当時のマクロ経済の基調は「円安かつデフレ継続」である。これが資産家にとって何を意味したか。相場に資金を投じてリスクを取らなくとも、現金を保有しているだけで、デフレ環境下では実質的な価値が向上する。まさに、持っているだけで資産が膨らむ富裕層にとっての「ボーナスタイム」だったのだ。
この経済政策に対し、連立与党である公明党を含め、異を唱える強力な政治勢力は存在しなかった。その結果、持たざる者が苦境を強いられる一方で、富裕層がさらなる富を蓄えるという歪な構造が定着した。労働に頼らずとも、ただ資金を寝かせておくだけで資産価値が自然と増大していく時代の象徴として、世間に「FIRE(経済的自立と早期リタイア)」という言葉が浸透し始めたのもこの頃である。安倍政権の強さの根源には、富裕層にとっての明白な「経済的合理性」が存在していたのだ。
本論2:現代の「冷や水」――インフレと地政学リスク
では、翻って現在はどうか。日本経済は明確にインフレへと舵を切っている。インフレ下では、資産家は手元の現金を金利を生む金融商品へ振り向けなければ、資産価値は目減りしていく。富裕層からすれば、資産防衛のために多大な「手間」と「時間」を割かなければならない、極めて煩わしく、かつシビアな時代なのだ。安倍時代のような「現金を寝かせておくだけで儲かる」という余裕は、もはやどこにもない。
さらに決定的なのが、地政学リスクの増大である。中東情勢の緊迫化やウクライナ戦争による原油価格の高騰(1バレル100ドルに迫る勢い)、それに伴う株価の下押し圧力。これらは投資家にとって、他者が引き起こした紛争による不可避な「もらい事故」であり、回避すべき明確なマイナス要因である。

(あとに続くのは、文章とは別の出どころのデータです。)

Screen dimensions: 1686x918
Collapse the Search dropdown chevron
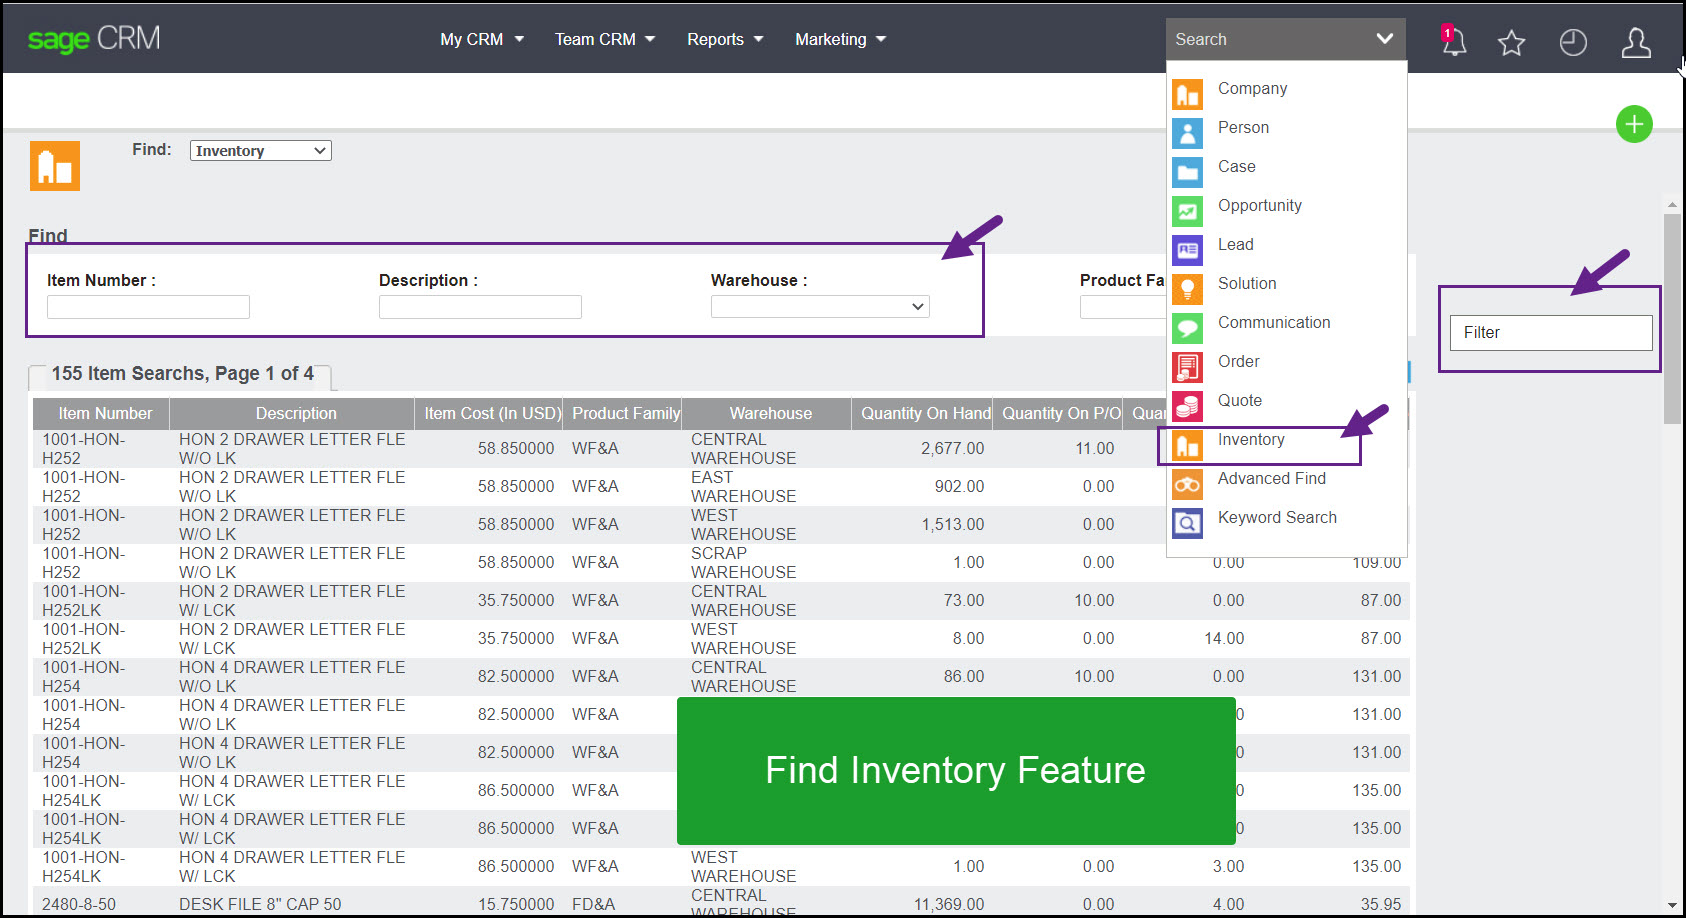click(1385, 39)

このようなシビアな環境下において、経済的な実利を伴わず、ただ勇ましいだけのタカ派的言説を弄する政治家を、富裕層が支持するはずがない。かつて安倍時代に日の丸を振って喜んでいた資産家たちは、今や高市氏の言動を冷笑している。「高市氏に同調すれば、確実に資産を失う」と、彼らはその鋭い金銭的嗅覚で気づいているのだ。彼らにとって、これは純粋に「金の話」なのである。

本論3:支持層の変容――「弱い者いじめ」の構造
富裕層が潮を引くように去った後、現在の高市氏の周囲には誰が残っているのか。驚くべきことに、その支持構造はルイ・ボナパルトの支持層と酷似している。すなわち、「弱者、貧困層、虐げられた人々」である。
ここに、10年前と現在の決定的な対比がある。 安倍時代の支持基盤は、前述した「資産運用で肥え太る富裕層」という強固な車輪と、もう一つの歪な車輪で構成されていた。それは、「権力者による『弱い者いじめ』に拍手喝采を送ることで、自分がいじめの対象から外れようとする」屈折した弱者たちである。この両輪が噛み合っていたからこそ、安倍政権は盤石な人気を維持できたのだ。
しかし、現在の高市氏はどうか。富裕層という「経済的合理性」に裏打ちされた強力な車輪はすでに脱落している。残されているのは、「強者への同調によって自己保身を図る弱者」という、あまりにも脆く頼りない片輪のみなのだ。
結論:悲劇にもなれない「茶番」の正体
このような脆弱でいびつな支持層に支えられた熱狂を目の当たりにしたとき、我々が抱くのはどのような感情か。安倍政権期に感じた「このままでは国の根幹が変えられてしまう」という切迫した危機感は、そこにはない。
あるのはただ、見ていて居た堪れなくなるような「痛々しさ」への嫌悪感。そして「このままでは確実に自滅するだろう」という、能力の欠如に起因する哀れみ、言うなれば、極めて冷笑的な「惻隠の情」である。
マクロ経済の構造的変化を直視せず、勇ましい言辞だけで空虚な熱狂を煽り立てようとする試み。そして、その虚勢に縋ることでしか自我を保てない支持層の存在。これこそが、マルクスが予見した「二度目は壮大な茶番として」の完璧な実例である。彼らが演じているのは、悲劇にすら昇華し得ない、あまりにもお粗末な喜劇に過ぎない。我々は、この滑稽な構造を冷徹に分析し、次なる政治のステージへと議論を進めなければならないのだ。